**MATERIAL FOR THIS EXERCISE:**
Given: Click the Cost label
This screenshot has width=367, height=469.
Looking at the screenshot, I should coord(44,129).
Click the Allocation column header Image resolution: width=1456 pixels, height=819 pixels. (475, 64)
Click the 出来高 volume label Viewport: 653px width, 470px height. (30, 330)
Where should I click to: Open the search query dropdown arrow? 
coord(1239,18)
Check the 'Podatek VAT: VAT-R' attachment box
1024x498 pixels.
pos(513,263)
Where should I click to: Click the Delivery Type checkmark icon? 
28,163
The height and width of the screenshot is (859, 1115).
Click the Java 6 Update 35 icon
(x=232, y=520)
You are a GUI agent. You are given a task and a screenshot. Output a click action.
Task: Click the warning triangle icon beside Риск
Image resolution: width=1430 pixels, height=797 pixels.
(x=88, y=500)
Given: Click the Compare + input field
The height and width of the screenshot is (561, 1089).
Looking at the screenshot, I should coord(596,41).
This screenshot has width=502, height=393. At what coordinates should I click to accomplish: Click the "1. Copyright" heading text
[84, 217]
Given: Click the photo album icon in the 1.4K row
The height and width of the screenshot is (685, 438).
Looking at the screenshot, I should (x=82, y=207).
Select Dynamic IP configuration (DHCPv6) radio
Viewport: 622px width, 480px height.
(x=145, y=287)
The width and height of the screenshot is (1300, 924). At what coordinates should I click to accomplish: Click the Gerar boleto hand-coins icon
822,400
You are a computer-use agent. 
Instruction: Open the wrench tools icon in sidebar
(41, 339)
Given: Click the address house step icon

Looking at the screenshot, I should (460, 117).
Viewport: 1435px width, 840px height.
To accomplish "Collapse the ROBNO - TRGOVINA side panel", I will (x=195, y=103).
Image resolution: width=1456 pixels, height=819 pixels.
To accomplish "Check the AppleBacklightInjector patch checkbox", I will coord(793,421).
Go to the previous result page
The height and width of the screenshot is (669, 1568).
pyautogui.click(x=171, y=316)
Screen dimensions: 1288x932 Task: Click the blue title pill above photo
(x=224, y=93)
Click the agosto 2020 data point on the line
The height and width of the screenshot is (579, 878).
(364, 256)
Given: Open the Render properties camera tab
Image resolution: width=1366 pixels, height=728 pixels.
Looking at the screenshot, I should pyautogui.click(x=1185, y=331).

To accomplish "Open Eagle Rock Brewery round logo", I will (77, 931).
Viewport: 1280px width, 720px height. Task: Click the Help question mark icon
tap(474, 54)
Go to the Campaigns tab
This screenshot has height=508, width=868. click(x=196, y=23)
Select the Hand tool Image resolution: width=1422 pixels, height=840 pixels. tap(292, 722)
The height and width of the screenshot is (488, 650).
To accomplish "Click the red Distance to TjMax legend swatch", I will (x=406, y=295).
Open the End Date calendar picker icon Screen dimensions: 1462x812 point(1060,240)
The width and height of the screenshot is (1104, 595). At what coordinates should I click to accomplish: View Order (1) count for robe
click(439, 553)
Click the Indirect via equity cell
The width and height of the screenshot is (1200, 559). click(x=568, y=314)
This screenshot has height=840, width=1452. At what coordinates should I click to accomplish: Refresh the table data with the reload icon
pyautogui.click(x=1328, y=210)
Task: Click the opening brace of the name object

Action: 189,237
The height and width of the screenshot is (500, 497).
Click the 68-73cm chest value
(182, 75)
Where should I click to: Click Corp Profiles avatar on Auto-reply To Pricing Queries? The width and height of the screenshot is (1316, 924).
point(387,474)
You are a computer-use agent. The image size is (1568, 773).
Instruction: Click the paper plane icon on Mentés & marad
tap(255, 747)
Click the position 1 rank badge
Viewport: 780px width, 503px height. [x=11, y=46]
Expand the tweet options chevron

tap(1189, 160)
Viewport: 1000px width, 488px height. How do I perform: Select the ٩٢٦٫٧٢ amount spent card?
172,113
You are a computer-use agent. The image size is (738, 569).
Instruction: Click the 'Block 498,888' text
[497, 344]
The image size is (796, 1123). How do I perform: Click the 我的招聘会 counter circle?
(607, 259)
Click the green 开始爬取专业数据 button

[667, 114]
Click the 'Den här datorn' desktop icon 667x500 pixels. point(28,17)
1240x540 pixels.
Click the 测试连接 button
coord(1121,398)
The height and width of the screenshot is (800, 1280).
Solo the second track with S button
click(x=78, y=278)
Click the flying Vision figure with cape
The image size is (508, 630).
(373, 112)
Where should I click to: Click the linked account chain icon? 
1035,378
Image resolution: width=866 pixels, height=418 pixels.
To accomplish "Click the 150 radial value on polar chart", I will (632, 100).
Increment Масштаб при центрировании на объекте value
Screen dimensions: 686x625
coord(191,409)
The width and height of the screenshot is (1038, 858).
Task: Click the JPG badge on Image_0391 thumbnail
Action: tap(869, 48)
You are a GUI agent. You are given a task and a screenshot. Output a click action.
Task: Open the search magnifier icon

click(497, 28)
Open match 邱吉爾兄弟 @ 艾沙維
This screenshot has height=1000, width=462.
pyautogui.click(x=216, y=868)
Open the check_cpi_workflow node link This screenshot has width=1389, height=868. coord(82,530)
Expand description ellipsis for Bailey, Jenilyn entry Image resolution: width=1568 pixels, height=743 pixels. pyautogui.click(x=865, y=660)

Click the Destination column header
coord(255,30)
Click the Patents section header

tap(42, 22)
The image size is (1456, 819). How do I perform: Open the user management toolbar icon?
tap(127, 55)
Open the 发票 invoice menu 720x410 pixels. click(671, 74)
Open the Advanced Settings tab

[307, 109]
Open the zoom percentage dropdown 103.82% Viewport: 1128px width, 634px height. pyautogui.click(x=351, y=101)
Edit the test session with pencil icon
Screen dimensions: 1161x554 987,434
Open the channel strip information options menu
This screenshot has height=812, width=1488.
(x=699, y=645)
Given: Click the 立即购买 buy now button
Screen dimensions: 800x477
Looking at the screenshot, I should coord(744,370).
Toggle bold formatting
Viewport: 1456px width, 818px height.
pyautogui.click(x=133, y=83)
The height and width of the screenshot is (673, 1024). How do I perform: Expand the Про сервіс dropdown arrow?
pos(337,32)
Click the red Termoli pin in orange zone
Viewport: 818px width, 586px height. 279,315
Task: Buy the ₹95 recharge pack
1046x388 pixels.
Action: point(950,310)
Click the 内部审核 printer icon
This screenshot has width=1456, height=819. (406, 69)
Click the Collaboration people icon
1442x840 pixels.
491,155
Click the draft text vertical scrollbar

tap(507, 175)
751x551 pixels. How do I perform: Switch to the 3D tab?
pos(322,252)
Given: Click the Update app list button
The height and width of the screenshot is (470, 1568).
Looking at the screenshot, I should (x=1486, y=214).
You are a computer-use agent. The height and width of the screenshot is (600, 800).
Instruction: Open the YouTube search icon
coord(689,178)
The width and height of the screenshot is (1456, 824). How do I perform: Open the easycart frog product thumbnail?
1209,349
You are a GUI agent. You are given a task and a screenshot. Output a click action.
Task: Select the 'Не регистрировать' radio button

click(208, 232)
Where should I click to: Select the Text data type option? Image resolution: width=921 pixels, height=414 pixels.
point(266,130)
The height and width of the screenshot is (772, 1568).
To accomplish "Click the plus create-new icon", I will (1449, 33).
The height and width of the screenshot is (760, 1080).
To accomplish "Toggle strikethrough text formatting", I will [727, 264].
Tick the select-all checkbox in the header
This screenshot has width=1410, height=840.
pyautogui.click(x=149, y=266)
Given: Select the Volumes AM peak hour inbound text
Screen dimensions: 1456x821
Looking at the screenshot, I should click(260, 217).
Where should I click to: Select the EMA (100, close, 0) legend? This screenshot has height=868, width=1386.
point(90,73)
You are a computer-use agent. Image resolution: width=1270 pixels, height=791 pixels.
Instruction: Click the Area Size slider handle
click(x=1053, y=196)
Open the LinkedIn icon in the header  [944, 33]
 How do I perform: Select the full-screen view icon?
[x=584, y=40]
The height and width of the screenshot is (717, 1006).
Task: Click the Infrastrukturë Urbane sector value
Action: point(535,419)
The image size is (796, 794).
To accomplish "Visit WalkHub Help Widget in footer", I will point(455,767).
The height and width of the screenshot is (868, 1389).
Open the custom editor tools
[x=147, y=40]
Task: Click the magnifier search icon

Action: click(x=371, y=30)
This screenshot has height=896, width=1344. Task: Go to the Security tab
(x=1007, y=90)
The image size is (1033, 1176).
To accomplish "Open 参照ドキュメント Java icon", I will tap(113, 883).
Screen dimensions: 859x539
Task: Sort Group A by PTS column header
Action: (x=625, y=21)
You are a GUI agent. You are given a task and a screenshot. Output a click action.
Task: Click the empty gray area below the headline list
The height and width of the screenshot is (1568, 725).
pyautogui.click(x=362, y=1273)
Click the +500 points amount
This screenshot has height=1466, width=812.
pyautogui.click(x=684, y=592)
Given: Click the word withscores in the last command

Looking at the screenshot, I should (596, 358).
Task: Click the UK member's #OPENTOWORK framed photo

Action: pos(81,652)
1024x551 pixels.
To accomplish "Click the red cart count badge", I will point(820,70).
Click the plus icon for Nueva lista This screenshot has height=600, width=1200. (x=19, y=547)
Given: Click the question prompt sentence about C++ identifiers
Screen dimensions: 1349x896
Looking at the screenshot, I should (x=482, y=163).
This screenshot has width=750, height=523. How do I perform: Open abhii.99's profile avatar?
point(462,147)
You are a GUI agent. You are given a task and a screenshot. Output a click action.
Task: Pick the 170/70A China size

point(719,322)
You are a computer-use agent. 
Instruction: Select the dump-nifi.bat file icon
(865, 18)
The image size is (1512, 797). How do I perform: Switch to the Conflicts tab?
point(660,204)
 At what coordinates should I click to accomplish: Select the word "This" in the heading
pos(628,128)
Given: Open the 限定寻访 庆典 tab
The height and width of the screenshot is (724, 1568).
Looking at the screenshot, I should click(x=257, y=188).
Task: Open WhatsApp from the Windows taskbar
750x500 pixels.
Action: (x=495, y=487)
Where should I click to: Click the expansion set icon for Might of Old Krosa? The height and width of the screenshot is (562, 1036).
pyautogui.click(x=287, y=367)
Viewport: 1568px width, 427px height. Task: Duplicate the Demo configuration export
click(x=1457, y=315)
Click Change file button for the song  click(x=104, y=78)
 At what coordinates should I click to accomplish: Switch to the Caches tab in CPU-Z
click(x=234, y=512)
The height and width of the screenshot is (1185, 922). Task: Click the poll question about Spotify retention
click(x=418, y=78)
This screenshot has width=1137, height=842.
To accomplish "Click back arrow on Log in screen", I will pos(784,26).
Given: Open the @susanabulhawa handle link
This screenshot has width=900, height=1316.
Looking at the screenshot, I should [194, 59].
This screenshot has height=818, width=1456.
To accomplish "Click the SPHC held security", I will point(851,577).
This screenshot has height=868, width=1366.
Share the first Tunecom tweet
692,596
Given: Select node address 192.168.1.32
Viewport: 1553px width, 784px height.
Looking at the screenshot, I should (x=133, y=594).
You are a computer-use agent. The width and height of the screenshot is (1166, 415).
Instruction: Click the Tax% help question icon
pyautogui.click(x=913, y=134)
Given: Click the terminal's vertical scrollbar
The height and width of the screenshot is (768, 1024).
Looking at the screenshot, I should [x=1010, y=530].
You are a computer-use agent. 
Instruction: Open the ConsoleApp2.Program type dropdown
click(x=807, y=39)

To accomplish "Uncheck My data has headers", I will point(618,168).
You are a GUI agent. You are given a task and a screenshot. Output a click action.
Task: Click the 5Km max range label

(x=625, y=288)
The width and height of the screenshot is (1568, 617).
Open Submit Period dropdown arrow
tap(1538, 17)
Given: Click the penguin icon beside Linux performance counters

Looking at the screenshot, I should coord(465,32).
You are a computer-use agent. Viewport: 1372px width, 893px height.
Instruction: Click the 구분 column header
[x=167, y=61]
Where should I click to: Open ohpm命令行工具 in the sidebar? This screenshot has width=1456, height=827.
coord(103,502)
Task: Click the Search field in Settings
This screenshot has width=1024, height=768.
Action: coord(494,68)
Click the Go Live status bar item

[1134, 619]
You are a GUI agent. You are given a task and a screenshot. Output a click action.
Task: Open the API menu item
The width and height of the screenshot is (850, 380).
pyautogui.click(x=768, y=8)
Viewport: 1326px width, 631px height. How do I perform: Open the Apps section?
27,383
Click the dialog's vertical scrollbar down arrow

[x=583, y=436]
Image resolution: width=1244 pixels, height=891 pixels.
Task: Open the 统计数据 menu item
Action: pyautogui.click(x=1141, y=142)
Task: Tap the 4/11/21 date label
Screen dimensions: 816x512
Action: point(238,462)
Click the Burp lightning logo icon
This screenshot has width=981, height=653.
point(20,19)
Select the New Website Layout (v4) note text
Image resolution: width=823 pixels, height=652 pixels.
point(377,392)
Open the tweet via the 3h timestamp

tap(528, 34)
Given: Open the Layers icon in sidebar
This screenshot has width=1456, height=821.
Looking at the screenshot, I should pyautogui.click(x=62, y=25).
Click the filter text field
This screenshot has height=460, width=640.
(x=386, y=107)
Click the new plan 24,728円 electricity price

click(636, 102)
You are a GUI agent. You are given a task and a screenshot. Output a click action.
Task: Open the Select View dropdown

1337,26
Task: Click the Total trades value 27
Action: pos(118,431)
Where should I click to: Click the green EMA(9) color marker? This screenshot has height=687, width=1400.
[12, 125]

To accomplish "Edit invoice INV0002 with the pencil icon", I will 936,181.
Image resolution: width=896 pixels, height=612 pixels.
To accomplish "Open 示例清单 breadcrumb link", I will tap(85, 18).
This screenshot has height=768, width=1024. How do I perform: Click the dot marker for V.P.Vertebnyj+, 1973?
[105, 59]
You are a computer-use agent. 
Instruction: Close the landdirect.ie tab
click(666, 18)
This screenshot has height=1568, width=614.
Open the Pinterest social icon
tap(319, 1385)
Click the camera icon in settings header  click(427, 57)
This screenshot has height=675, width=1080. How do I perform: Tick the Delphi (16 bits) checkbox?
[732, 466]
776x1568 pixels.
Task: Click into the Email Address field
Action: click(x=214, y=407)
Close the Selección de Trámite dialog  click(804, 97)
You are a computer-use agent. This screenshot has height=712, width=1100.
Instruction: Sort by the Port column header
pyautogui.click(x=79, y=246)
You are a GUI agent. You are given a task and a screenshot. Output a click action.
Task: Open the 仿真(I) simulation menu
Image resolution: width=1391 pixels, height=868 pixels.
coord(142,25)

**BRIEF:** Output the records from the line with "Click the red Termoli pin in orange zone" to the line with "This screenshot has width=1456, height=819." as a numbered list, omitting blank lines.

**WRITTEN RESPONSE:**
1. Click the red Termoli pin in orange zone
2. Viewport: 818px width, 586px height. 279,315
3. Task: Buy the ₹95 recharge pack
4. 1046x388 pixels.
5. Action: point(950,310)
6. Click the 内部审核 printer icon
7. This screenshot has width=1456, height=819. (406, 69)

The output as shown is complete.